Some embodiments involve the use of one or more electronic or computing devices. Such devices typically include a processor, processing device, or controller, such as a general purpose central processing unit (CPU), a graphics processing unit (GPU), a microcontroller, a reduced instruction set computer (RISC) processor, an application specific integrated circuit (ASIC), a programmable logic circuit (PLC), a programmable logic unit (PLU), a field programmable gate array (FPGA), a digital signal processing (DSP) device, and/or any other circuit or processing device capable of executing the functions described herein. The methods described herein may be encoded as executable instructions embodied in a computer readable medium, including, without limitation, a storage device and/or a memory device. Such instructions, when executed by a processing device, cause the processing device to perform at least a portion of the methods described herein. The above examples are exemplary only, and thus are not intended to limit in any way the definition and/or meaning of the term processor and processing device.

The computer-implemented methods discussed herein may include additional, less, or alternate actions, including those discussed elsewhere herein. The methods may be implemented via one or more local or remote processors, transceivers, servers, and/or sensors, and/or via computer-executable instructions stored on non-transitory computer-readable media or medium.

Additionally, the computer systems discussed herein may include additional, less, or alternate functionality, including that discussed elsewhere herein. The computer systems discussed herein may include or be implemented via computer-executable instructions stored on non-transitory computer-readable media or medium.

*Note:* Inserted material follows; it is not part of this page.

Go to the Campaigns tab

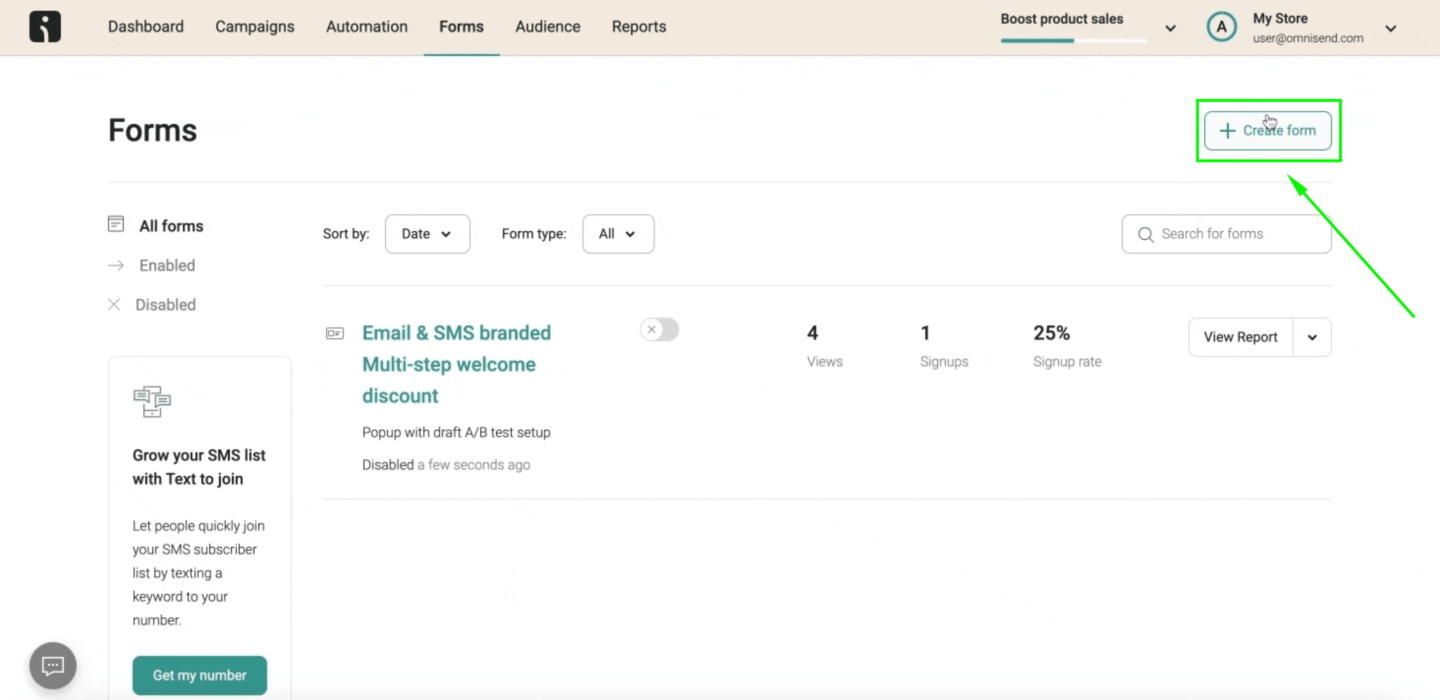(x=255, y=27)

This written description uses examples to disclose the embodiments, including the best mode, and also to enable any person skilled in the art to practice the embodiments, including making and using any devices or systems and performing any incorporated methods. The patentable scope of the disclosure is defined by the claims, and may include other examples that occur to those skilled in the art. Such other examples are intended to be within the scope of the claims if they have structural elements that do not differ from the literal language of the claims, or if they include equivalent structural elements with insubstantial differences from the literal language of the claims.